37 VCAT cases from 2009-2017 involving 27 quarries were reviewed; with VCAT granting or varying planning permits in 17 cases and refusing to grant a planning permit in 5 cases and statutorily endorsing a work plan in 2 cases.

Type of Conditions

The typical conditions for a planning permit prior to use and develop land for the extractive industry or landfill include: endorsed work plans, non-alteration of site layout unless the responsible authority has consented, hours of operation, noise and dust management plans, landscaping and rehabilitation plans, removal of native vegetation, car parking and road works, compliance with SEPPS and expiry provisions.

Where appropriate and relevant to the specific circumstances ofthe subject land, VCAT has also included conditions in respect to: drainage and storm water management, groundwater, environmental management plans, native vegetation offsets, traffic management plans, road maintenance financial contributions and aboriginal heritage.

Alarmingly, new categories of conditions would appear to include:  production limits, restrictions on truck movements, prohibition of retail sales, lighting and security restrictions, restrictions on traffic routes, complaints management and undertaking risk modelling.

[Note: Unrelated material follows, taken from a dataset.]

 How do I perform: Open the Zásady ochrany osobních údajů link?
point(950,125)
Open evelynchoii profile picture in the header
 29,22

Have conditions become more onerous?

In terms of new conditions, four quarries now have prescribed production limits and a further two quarries now have prescribed maximum daily truck movements. A further three quarries are prohibited from undertaking retail sales. Four quarries have lighting restrictions and one quarry is required to keep a complaint register.

Since 2014, several approvals have required acoustic reports and ongoing noise monitoring in addition to compliance with the standard EPA noise requirements. In some cases, air quality reports and air emission management plans have been required as well as air and ground vibration testing to measure compliance with blasting regulations.

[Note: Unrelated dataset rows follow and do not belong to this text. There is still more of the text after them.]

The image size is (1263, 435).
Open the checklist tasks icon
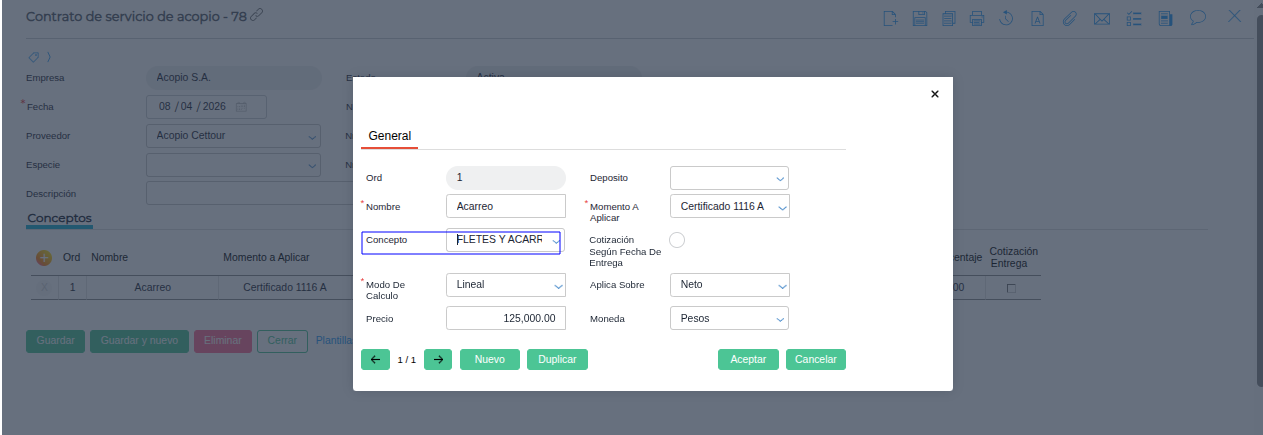tap(1134, 18)
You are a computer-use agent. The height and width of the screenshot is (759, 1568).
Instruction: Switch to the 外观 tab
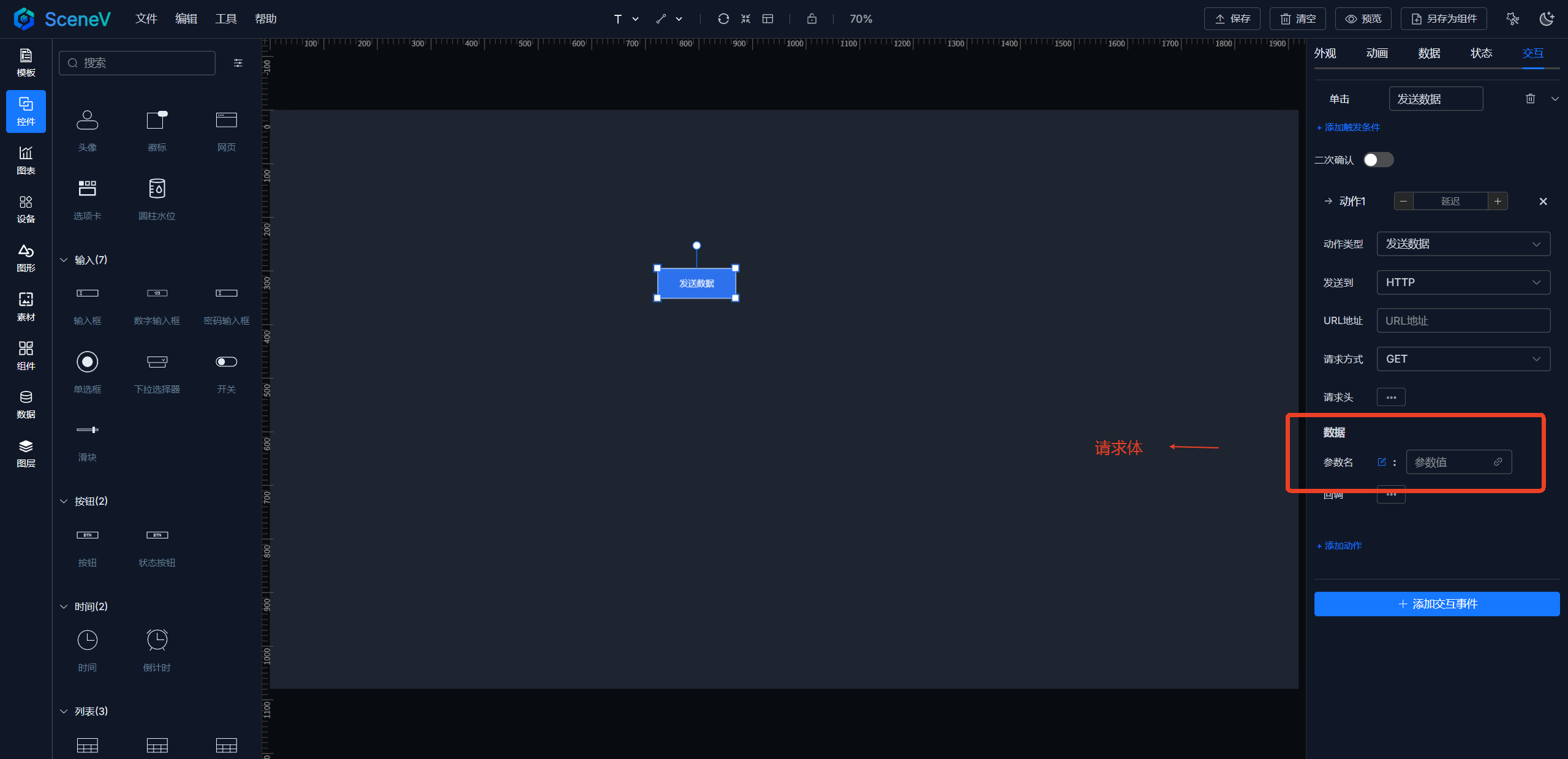1325,53
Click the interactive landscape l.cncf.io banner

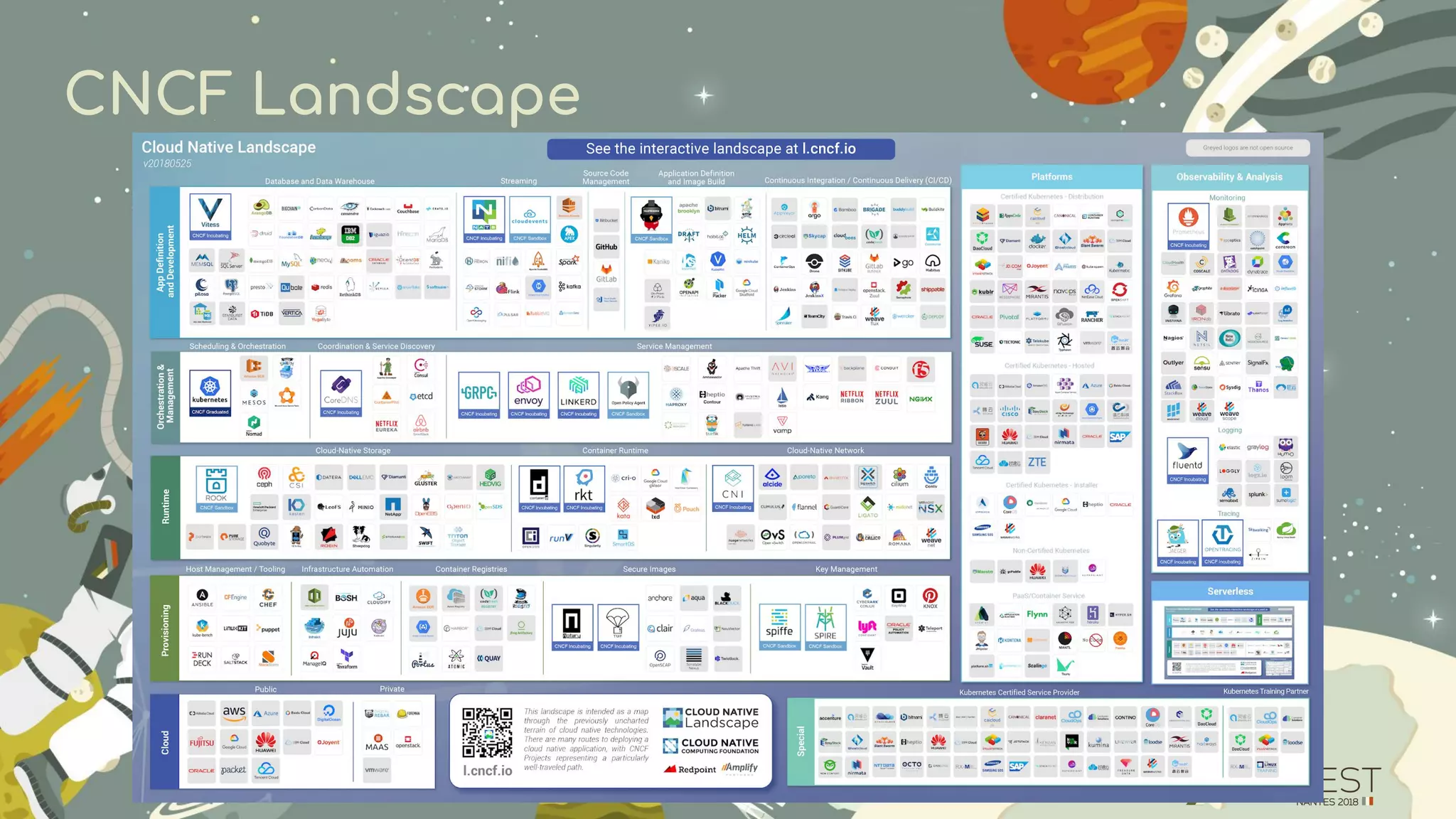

Notwithstanding this, some of these conditions such as keeping a complaint register have become standard conditions in work authorities.

The review has found earlier VCAT Orders were more likely to provide general obligations in respect to a specific condition, whereas lately, the obligations have become far more prescriptive and are already covered in the work plan and repeated in the work authority.

In addition, the review has also found councils apply the same type of condition in an inconsistent manner despite the fact that the ERR already have standard conditions for a work authority. This is particularly evident with the landscape condition.

The landscaping condition now requires detailed landscaping plans prepared by landscape architects, prescribed lists of native species, height and diameter requirements, and in some cases,
security deposits/bonds and audits. Some VCAT orders have even required the number and type of trees, shrubs and ground covers by botanical and common names, the number of pots, size at maturity and planting densities.

Other notable inconsistencies include conditions relating to environmental management plans, blasting, traffic management reports and road maintenance contributions.

The review has also found significant duplication of the work plan in the VCAT planning permit conditions. This creates two regulators for the extractive industry; the responsible authority that administers and enforces the planning permit and the ERR who administers and enforces the work plan and work authority. The ERR should be the only regulator of the extractive industry. It has the legislative power to suspend or close a quarry if persistent non-compliance of the planning permit conditions/work authority is not rectified. Instead, VCAT should only decide whether the proposal is consistent with the requirements of the Victorian Planning Provisions (VPP) and not duplicate the matters set out in the work plan. However, it should be able to prescribe conditions directly relevant to the responsible authority such as road works and traffic management. Other than that, ERR should set out the conditions in the work authority.